Ingredients

  • 2 Tablespoons light olive oil
  • 1 small onion, chopped
  • 4 stalks celery, chopped
  • 33/4 cups water, divided
  • 1 Cup California raisins
  • 2 cups instant whole grain brown rice
  • 1/2 Teaspoon seasoned salt
  • 1 Teaspoon light olive oil
  • 1/2 Cup slivered almonds, toasted

Procedure

Heat 2 tablespoons olive oil in heavy sautépan and sauté onion and celery for 3 to 4 minutes, until onion is translucent, but celery is still somewhat crunchy.

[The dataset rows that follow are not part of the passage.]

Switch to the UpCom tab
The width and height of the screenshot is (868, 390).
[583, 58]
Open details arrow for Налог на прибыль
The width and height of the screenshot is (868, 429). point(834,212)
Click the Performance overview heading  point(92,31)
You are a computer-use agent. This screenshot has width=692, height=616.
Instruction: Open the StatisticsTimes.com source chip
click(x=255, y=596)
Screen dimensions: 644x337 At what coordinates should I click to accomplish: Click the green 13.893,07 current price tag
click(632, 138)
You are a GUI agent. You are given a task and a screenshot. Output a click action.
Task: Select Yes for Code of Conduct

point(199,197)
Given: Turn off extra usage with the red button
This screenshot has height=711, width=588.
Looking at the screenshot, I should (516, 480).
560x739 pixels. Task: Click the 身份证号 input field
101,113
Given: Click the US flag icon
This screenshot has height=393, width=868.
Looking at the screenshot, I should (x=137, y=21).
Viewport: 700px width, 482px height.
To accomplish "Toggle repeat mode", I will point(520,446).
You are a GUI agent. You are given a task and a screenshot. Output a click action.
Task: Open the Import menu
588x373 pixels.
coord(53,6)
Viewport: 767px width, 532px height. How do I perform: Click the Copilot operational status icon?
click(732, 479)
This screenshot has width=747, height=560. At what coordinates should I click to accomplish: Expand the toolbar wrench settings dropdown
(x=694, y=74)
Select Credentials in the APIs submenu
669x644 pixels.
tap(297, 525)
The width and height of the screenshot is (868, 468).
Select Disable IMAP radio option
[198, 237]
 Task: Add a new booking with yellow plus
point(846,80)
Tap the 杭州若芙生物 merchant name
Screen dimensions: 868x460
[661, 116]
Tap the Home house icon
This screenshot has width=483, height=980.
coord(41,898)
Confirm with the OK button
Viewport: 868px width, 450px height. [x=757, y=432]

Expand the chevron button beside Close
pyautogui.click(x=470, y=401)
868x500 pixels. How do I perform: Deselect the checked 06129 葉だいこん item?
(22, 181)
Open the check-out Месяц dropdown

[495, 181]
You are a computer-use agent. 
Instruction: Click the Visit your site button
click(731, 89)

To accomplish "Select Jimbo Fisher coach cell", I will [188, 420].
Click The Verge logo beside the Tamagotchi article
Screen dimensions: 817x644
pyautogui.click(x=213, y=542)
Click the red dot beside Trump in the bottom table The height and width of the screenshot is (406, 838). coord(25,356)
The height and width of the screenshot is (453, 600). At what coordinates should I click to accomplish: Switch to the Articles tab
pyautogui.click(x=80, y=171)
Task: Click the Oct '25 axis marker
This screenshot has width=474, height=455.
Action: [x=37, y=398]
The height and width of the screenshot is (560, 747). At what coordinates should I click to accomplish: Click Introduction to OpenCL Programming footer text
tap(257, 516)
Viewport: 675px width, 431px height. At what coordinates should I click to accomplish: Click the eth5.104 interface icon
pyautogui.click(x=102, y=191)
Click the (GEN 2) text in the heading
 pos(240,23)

Set aside. In a 1-quart bowl or glass measure, microwave 2 cups water on high for 2 minutes and add raisins; let stand for 3 to 5 minutes to plump. Drain and set aside. Meanwhile, in a 1-quart saucepan, heat remaining 1-3/4 cups water to boiling and stir in rice. Return to boil; cover and simmer for 5 minutes. Remove from heat and stir in raisins; recover and let stand for 5 minutes.

To serve, combine onion-celery sauté and rice in large salad bowl. Season with seasoned salt and olive oil; stir together. Sprinkle almonds on top and serve hot.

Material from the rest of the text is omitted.